**Work required**
Copy the material verbatim, everything from the line containing "Image resolution: width=1238" down to the line containing "Click the table's", with both of those lines included.

**Data for processing**
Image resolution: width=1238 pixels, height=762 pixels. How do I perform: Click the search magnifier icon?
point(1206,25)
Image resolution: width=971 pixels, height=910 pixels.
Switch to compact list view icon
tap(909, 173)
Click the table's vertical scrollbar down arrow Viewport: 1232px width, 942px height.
==
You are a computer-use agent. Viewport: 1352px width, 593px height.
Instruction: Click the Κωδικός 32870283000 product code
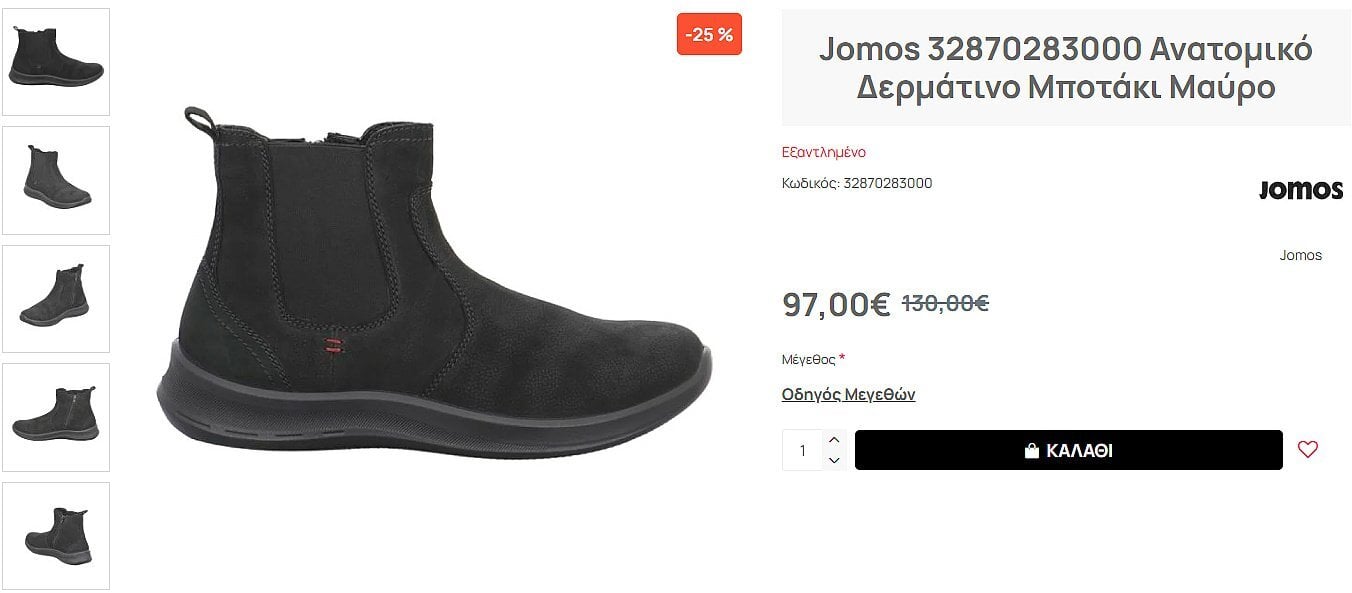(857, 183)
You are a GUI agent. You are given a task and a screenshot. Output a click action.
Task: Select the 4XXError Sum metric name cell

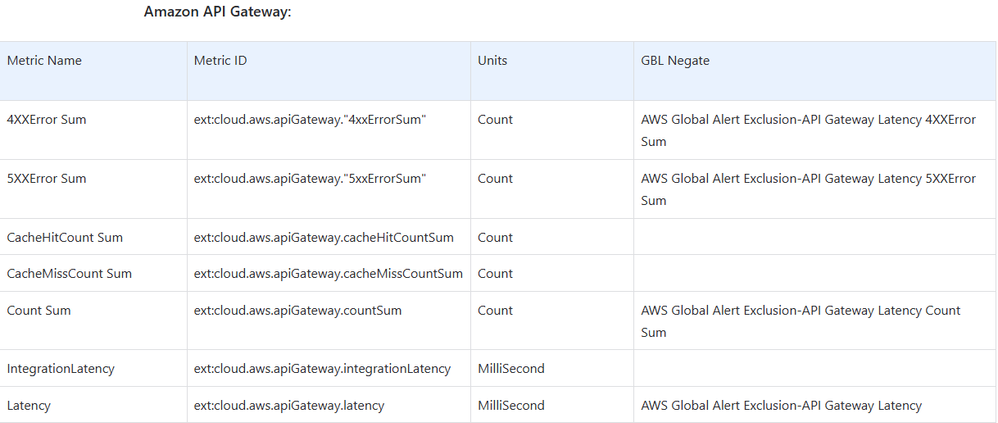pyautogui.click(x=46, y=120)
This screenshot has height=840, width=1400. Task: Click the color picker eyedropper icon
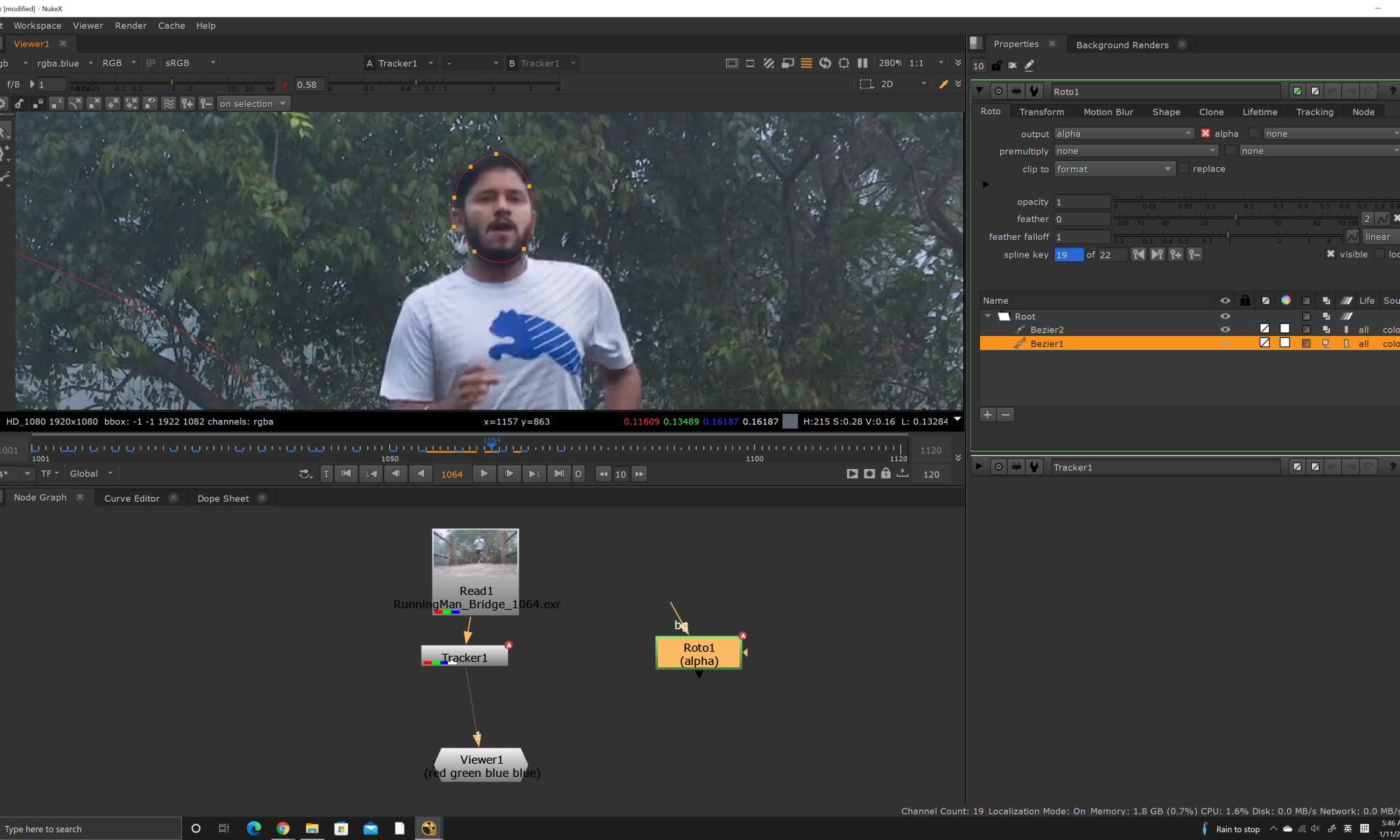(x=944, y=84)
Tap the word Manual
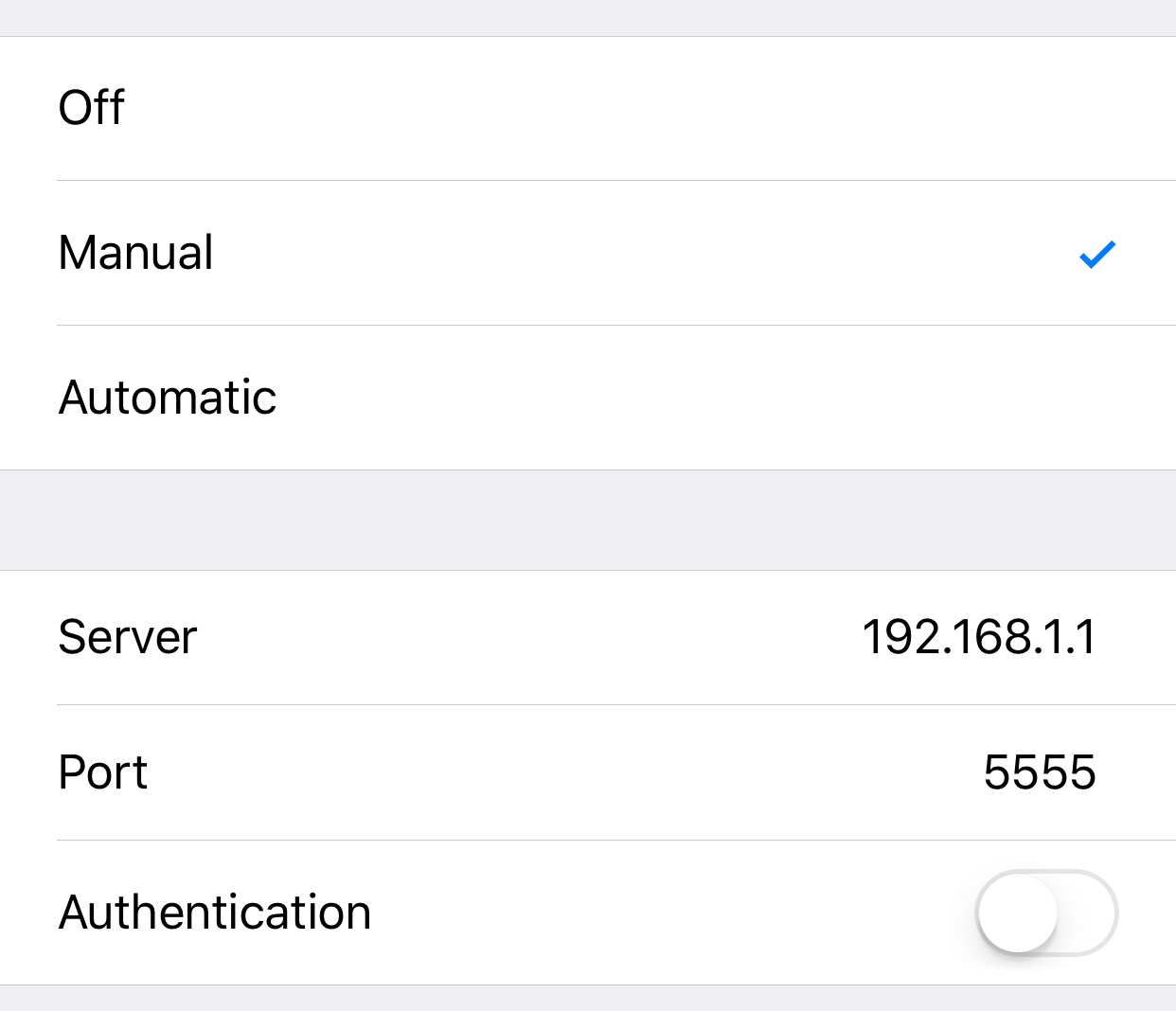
* * *
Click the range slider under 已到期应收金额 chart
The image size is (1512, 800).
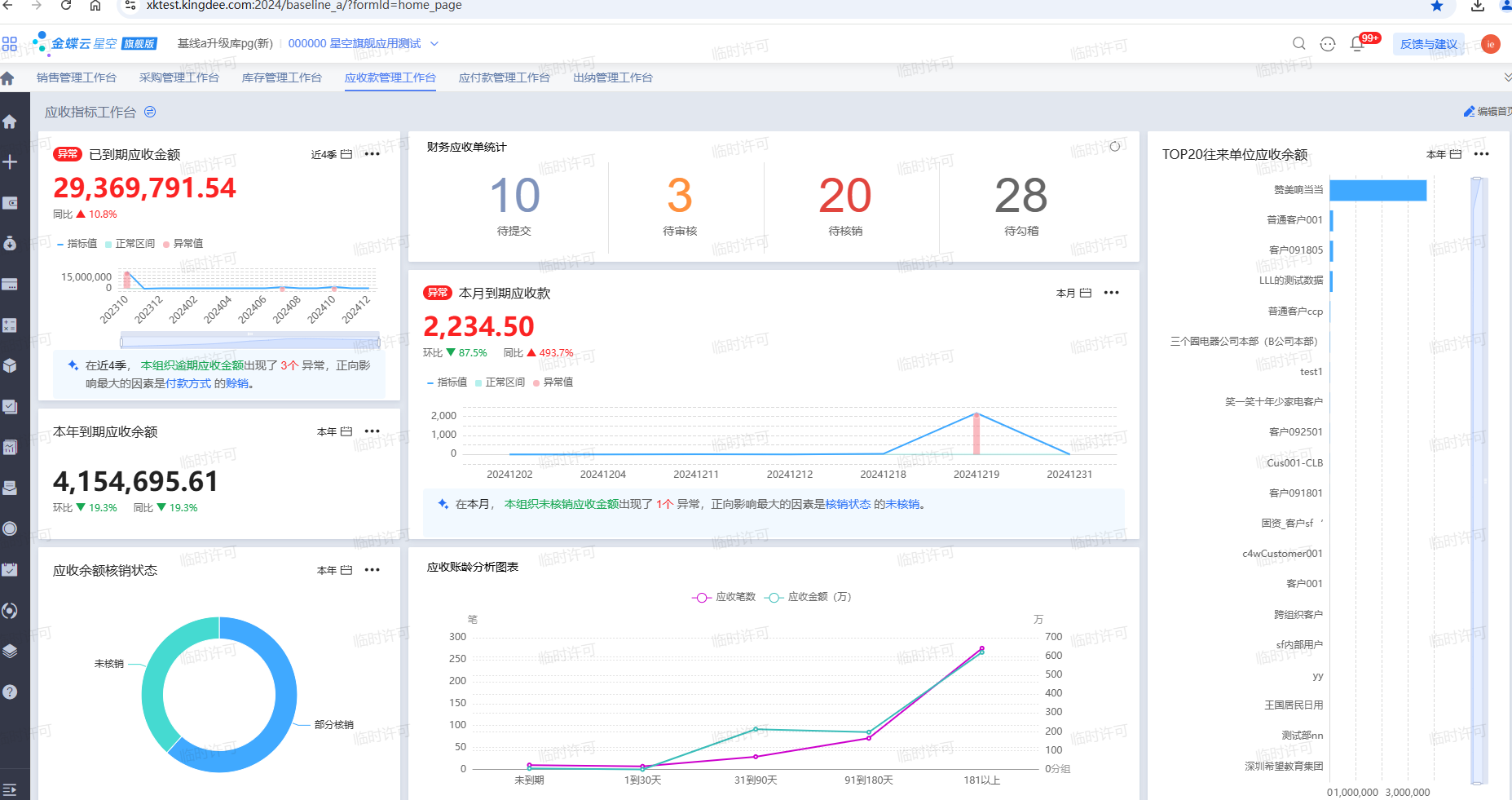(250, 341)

**Output below**
Image resolution: width=1238 pixels, height=762 pixels. How do I perform: Click the search magnifier icon?
point(1206,25)
Image resolution: width=971 pixels, height=910 pixels.
Switch to compact list view icon
tap(909, 173)
Click the table's vertical scrollbar down arrow Viewport: 1232px width, 942px height.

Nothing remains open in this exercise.